Turkey to receive 100 million doses of China’s vaccine by April end

Turkey to receive 100 million doses of China’s vaccine by April end

Turkey to receive 100 million doses of China’s vaccine by April end

As many as 100 million doses of China’s CoronaVac vaccine will be delivered to Turkey by the end of April, Turkish Health Minister Fahrettin Koca said.

“We will have 100 million doses of vaccine by the end of April according to a deal we made with Sinovac,” Koca told daily Hürriyet columnist Osman Müftoğlu, adding that his biggest wish is for the vaccine production to continue uninterrupted and that everything goes well.

Mass vaccinations began in Turkey on Jan. 14 after the first batch of 3 million doses of the vaccine developed by China’s Sinovac Biotech arrived on Dec. 30, 2020. Later, the second consignment of 10 million doses was approved.

Over 4.6 million people, mostly health care workers and elderly people, have been inoculated since Jan. 14 and about 777,000 people have already received a second dose

When asked about the arrival of the German-made Pfizer/BioNtech vaccine to the country, Koca said that he trusts the Turkish-origin partner of the company, Uğur Şahin, while congratulating him once again for his success.

“Phase 3 studies in Turkey have been completed for the vaccine [Pfizer/BioNtech]. We received assurance from the manufacturer firm and Uğur Şahin for a total of 5 million doses, and we have already signed [a deal],” he said, stating that delays in vaccine production were the biggest problem in this regard.

“Just like Sinovac, there are serious disruptions in the production of the Pfizer/BioNTech vaccine,” Koca added.

Speaking about the importation of the AstraZeneca/Oxford vaccine, which was developed by Oxford University and attracted attention due to its efficiency and cost, Koca stated that there were some problems regarding the distribution and accessibility of the vaccine.

“The producer company has given the right to distribute the vaccine to the countries of the region, including us, to the Russian company that produces the Sputnik V vaccine,” Koca noted.

“When we said that we also wanted this vaccine, they stated that they did not have the AstraZeneca vaccine yet, even for the use of Russia,” Koca noted, adding that Turkey has no chance to reach this cheap, effective and safe vaccine yet, but as the Ministry, every opportunity comes with challenges.

Stressing that the issue of fair distribution in the vaccine seems to be one of the most important problems in the coming days, Koca stated that Turkey’s locally made vaccine may be used by next autumn.

Meanwhile, Koca shared a statement on Twitter with details of the Coronavirus Scientific Advisory Board’s latest meeting.

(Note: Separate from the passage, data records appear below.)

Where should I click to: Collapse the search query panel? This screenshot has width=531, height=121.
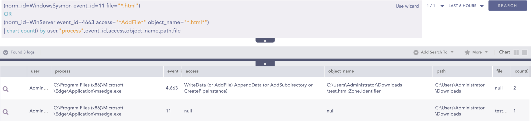pos(265,41)
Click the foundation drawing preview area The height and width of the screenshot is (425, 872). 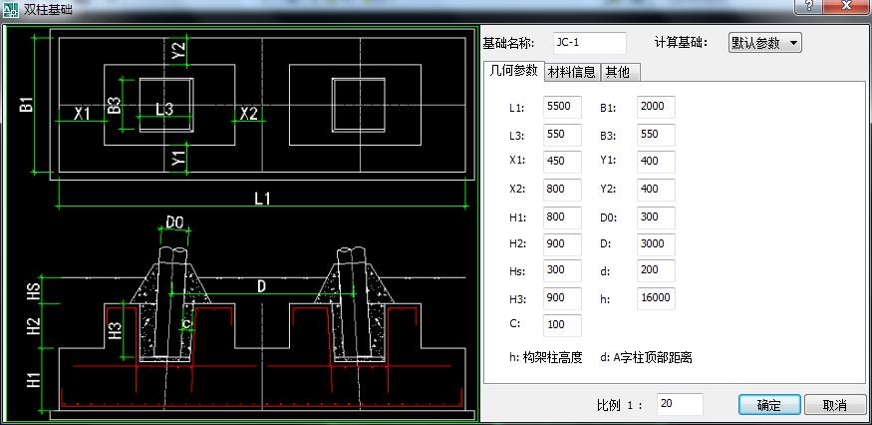click(x=241, y=222)
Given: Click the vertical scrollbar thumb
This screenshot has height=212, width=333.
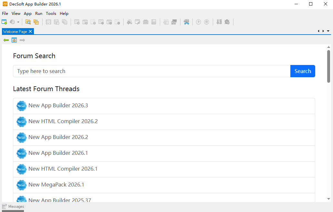Looking at the screenshot, I should (328, 66).
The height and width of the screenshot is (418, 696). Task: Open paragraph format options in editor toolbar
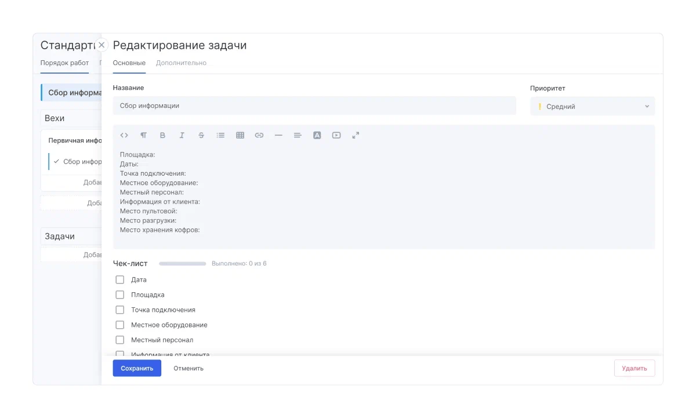coord(143,135)
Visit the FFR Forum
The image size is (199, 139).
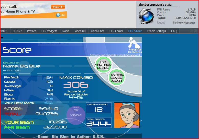(116, 31)
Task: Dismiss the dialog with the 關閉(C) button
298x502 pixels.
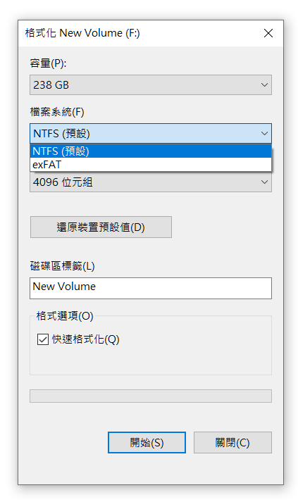Action: (x=232, y=442)
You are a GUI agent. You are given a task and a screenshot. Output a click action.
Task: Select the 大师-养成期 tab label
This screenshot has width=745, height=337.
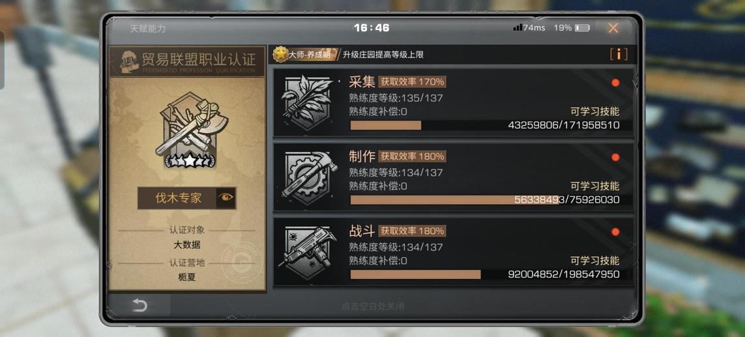pos(310,55)
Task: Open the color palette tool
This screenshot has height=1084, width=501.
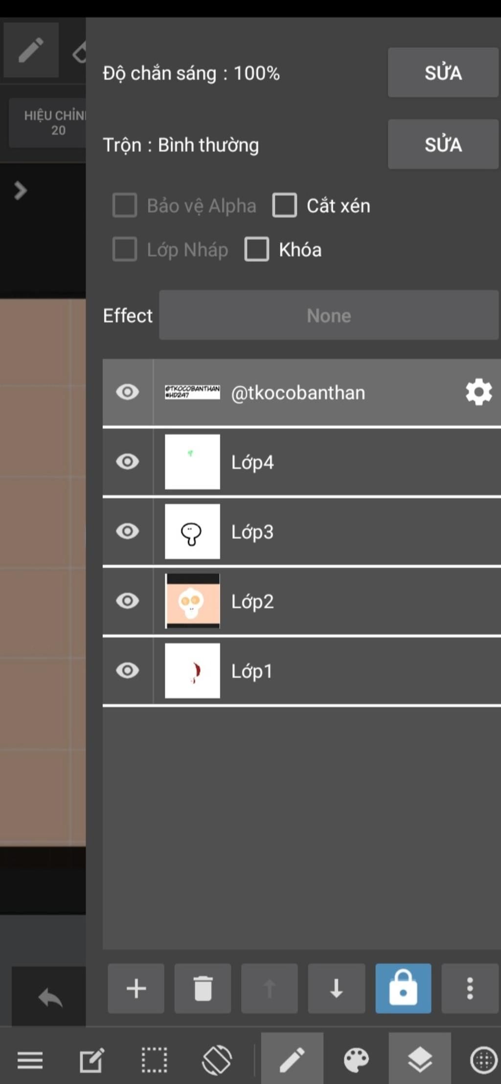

“We are about to complete Phase 1 in the vaccination of priority groups identified by our Scientific Board,” Koca said on Feb. 16.

Noting that the number of daily infections in Turkey is within the range of 7,000 to 8,000, Koca said, “We are conducting an effective study against mutations [of COVID-19] in our country.”

“Despite this, the transmission rate of some mutations is much higher. We have to persistently continue to comply with the measures without ignoring the risk,” he warned.